Sunday School vs. Small Groups (Part II)

Here’s part II of our Sunday School vs. Small Groups series.

Connecting in a smaller group of people is important to one’s spiritual walk with God. Relationships and bonds are built as people study the Bible together. Methodology comes into play as churches decide how they want to accomplish this the best to help them grow. The two most popular models for this type of connection in the church today are Sunday School and small groups. Let’s take a look at the pros and cons of the Sunday School model and see if it might be the right fit for your church.

Sunday School:


1) Classroom space: Many churches have spent hundreds of thousands of dollars on education space, so why not take advantage of it?
2) Childcare: Most churches have a nursery and are prepared with space designated for children. Usually this space is not close to the adult classrooms, which limits potential distractions to studiers. Volunteers are also more easily to find on a Sunday morning.
3) Location/Age appropriate classes: Most people live within 10 miles of the church they attend. This central location makes it easier for families to meet in one place that provides Bible study for teenagers and children, all while adults meet.
4) Feeds the worship service: Most Sunday School classes meet an hour prior to worship service. This makes Sunday school a natural feeder to your time of worship.

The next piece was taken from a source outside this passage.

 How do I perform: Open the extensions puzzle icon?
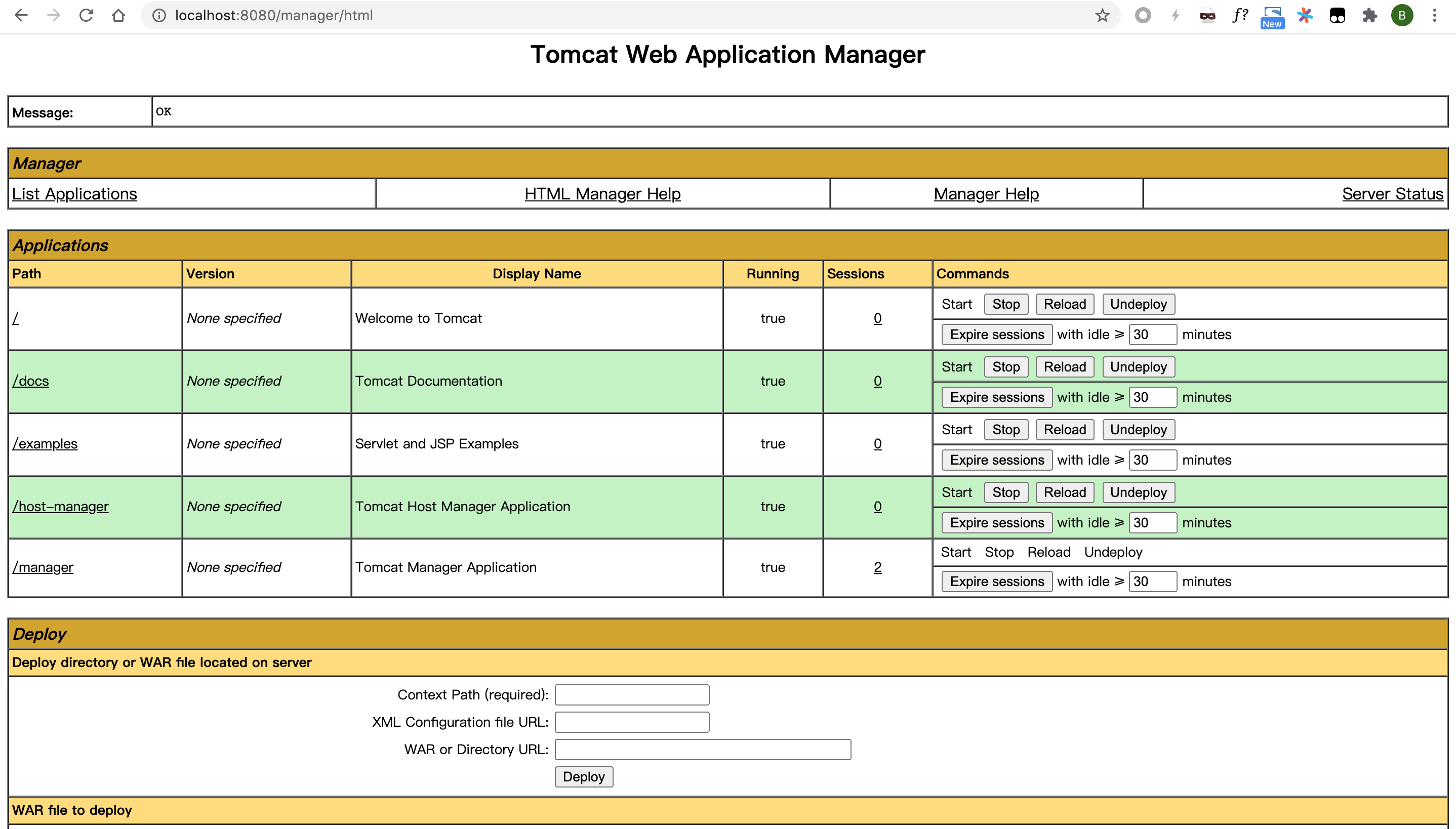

1) Start time is too early: Many young families do not want to arrive at church at 9:00 a.m. on Sunday morning. Therefore, many choose not to come and will only come to the worship service.
2) Outreach is limited: Guests may be more limited on an early Sunday morning bible study. Also, the classroom may not be as inviting as going to someone’s home for the first time.
3) Classroom setting too structured: Most classrooms at church are very sterile and not overly inviting. Often times the setting may remind people of secular school.
4) Class size too large: Many Sunday School classes grow too large and don’t multiply to start new classes. The result of this is classes that are too big for people to connect. These larger classes are barriers to real growth.

The Sunday School model certainly worked for the church in years past. However, after looking at the pros, cons, and your church culture, you can decide what works for your congregation. Sunday School that is done well could be the answer you need to grow your small group ministry.